● **Compito assegnato A**:
Copia esattamente le righe dell'elenco comprese tra quella che contiene "This screenshot has height=479, width=480." e quella che contiene "Action: click(x=696, y=255)", entrambe incluse.

● **Testo fornito**:

◆ ◆ ◆ ◆ ◆ ◆ ◆

Quattro pezzi parlano di ragazze, e sono uno diverso dall'altro. “Sparirò” è un pezzo che parla di una coppia che si lascia, è molto dettagliata, c'è una descrizione molto da vicino. In “Conto i passi” è uno sfogo generale, non è solo d'amore è anche proprio un'analisi di quello che mi circonda. Invece “Carillon” è la storia di io che entro in uno strip club e da ubriaco mi innamoro di questa stripper, poi torno a casa e capisco che non è vero niente. Sono tutte delle mini storie che ho vissuto.
Tu adesso abiti ancora a Toro o a Milano?
Torino.
Milano da più visibilità, gli eventi e gli incontri sono tutti qui, ma Torino è una città che ha sfornato gruppi e festival musicali. Che influenze musicali ti ha regalato la tua città?
Ma guarda, il mio rapporto con Torino è nato male: due o tre anni fa facevo le prime gare di free style e sotto il palco mi guardavano male, stavano zitti, perché il mio modo di vestire e di essere non era compatibile con la loro idea di hip hop puro che andavano a professare in giro. Poi col tempo mi son fatto conoscere e chi era scettico si è ricreduto. Adesso comunque vado d'accordo con tutti. Una grande influenza è stata Ensi, e penso valga per la maggior parte dei free styler della nuova generazione.
Altre influenze non te ne ha date? Ascolti solo rap?
Non solo rap, ascolto un po' di tutto, però quando ho iniziato ascoltavo Marracash, i Club Dogo, ho iniziato a capire che il rap italiano era una roba figa perché parlava di quello che vivevo tutti i giorni. Era un rap incazzato, parlava di amici, di panche, di canne...
Tifi Toro o Juve?
Juve!

◆ ◆ ◆ ◆ ◆ ◆ ◆

● **Elenco dati**:
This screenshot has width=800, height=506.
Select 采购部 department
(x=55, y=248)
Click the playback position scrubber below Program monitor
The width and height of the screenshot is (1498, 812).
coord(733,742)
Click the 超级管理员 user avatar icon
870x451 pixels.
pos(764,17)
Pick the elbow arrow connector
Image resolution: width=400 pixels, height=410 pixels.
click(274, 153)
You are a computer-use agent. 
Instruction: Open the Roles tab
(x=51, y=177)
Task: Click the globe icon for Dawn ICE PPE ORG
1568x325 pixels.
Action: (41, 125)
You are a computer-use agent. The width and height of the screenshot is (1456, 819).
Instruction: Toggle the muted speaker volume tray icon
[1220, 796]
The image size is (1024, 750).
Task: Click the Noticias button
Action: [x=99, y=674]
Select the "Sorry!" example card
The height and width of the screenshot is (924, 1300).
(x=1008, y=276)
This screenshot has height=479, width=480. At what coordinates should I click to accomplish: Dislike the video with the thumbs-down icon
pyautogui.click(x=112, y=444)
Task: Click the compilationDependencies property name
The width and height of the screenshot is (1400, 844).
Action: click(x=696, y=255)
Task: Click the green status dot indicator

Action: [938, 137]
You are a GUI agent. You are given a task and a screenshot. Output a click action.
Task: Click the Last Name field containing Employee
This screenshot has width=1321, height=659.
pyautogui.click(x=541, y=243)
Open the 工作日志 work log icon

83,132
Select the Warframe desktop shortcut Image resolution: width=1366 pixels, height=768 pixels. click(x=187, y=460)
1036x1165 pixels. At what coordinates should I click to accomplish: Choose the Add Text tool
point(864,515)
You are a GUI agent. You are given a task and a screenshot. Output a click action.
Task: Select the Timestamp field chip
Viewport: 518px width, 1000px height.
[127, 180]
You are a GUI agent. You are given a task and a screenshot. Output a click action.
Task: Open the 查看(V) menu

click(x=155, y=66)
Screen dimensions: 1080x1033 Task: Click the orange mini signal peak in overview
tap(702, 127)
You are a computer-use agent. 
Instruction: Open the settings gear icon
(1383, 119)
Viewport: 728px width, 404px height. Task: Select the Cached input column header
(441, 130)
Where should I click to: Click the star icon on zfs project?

◆ ◆ ◆ ◆ ◆ ◆ ◆

● **Compito assegnato B**:
Nell'intervista, quale artista viene indicato come una grande influenza?

● **Risultato A**:
This screenshot has height=479, width=480. At what coordinates should I click to accomplish: Dislike the video with the thumbs-down icon
pyautogui.click(x=112, y=444)
Task: Click the compilationDependencies property name
The width and height of the screenshot is (1400, 844).
Action: click(x=696, y=255)

● **Risultato B**:
Ensi.